Under scrutiny, an ambitious lineup : National Museum of Korea plans a year focused on craftwork
For starters, the Culture Ministry under which it operates is still reeling from the unprecedented political scandal that unfolded last year.
The museum was also in the news regarding the scandal that involves President Park Geun-hye and her confidante Choi Soon-sil. In March of last year, Kim Young-na abruptly resigned from the director’s post. Allegations say that she was disapproved by President Park because she opposed holding an exhibition on French jewelry and craft at the museum, which was an idea of Park. Further allegations surfaced that the exhibition was Choi’s idea.
The museum’s longtime efforts to boost the number of foreign visitors and to improve the state of national museums outside Seoul have yet to bear fruit. The museum also started to remain open through the whole week, without any closing days, from October despite opposition.
That is why when the National Museum of Korea announced to journalists on Jan. 23 its plans for the new year, they were put under harsher scrutiny than ever before. The keywords for the museum’s exhibitions this year appear to be “iron” and “buttons.”

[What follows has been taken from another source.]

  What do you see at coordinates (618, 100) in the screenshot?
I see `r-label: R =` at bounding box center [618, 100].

One of the major exhibitions at the museum will be one on iron. The exhibition, which will run from Sept. 26 to Nov. 26, will delve into the history of iron and its culture in Korea. Naturally, it takes visitors all the way back to Korea’s prehistoric era and from there to the modern times.
About 200 artifacts will be on display, including a rare set of iron armor from Gaya, a confederacy of territories in southern Korea between the first and sixth centuries.

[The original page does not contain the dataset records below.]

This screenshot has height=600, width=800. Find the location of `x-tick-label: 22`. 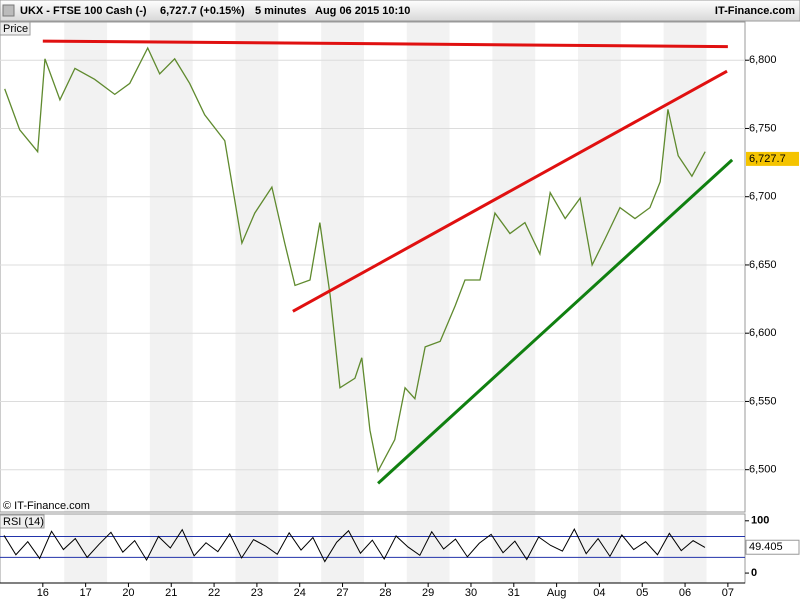

x-tick-label: 22 is located at coordinates (214, 593). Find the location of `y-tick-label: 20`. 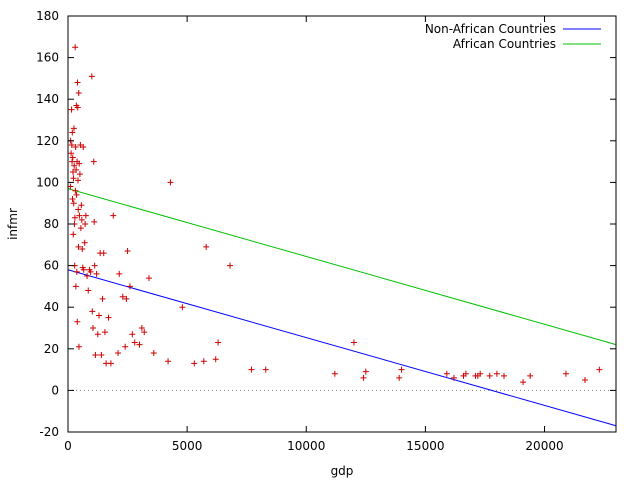

y-tick-label: 20 is located at coordinates (52, 349).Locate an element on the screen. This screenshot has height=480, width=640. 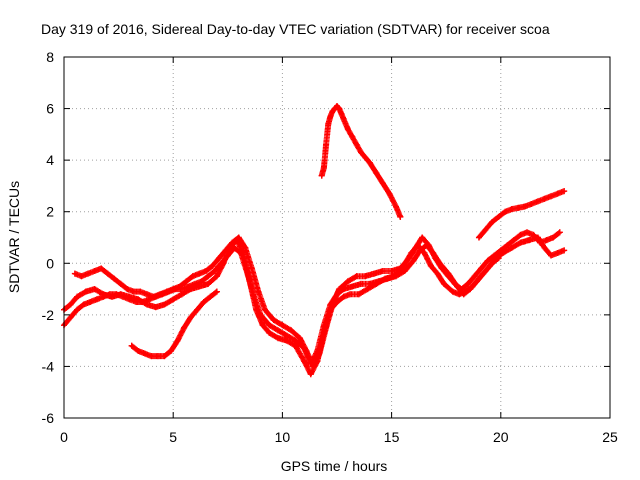
x-tick-label: 5 is located at coordinates (173, 437).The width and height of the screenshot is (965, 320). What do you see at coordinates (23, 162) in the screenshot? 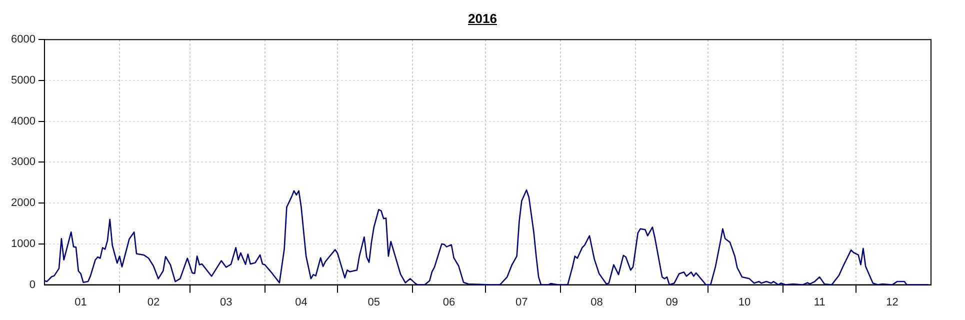
I see `y-tick-label: 3000` at bounding box center [23, 162].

From May 13 to July 9, there will be a rare chance to see items that were designated as “National Treasures” and “Treasures” between 2014 and 2016. The 50 pieces on display will include a graceful 12th-century gilt-silver cup.
Around Buddha’s birthday on May 3, there will also be a show of large Buddhist scroll paintings. Known as goebul, such paintings were used at outside rituals or events. They measure as long as ten meters (33 feet).
Regarding the exhibition on French wardrobe, slated to be held between May 30 and Aug. 15, Yi Young-hoon, the museum’s director, emphasized that the exhibition is not a rehash of the controversial exhibition on French jewelry and craft that Park and Choi allegedly pushed for.
The exhibition, Yi said, will shed light on the history of modern and contemporary French clothing - from the 18th century to the mid 20th-century - particularly through buttons.
Other exhibitions that will be held in collaboration with foreign institutions and that will introduce foreign cultures include: The exhibition on Arabian history (May 9-Aug. 27), the first of its kind in Korea; the show on Dresden’s history and culture through (Sept. 19-Nov.12) through the collection of Augustus II the Strong (1670-1733); and the exhibition on French art between the 17th century to early 20th century through the collection of Russia’s State Hermitage Museum.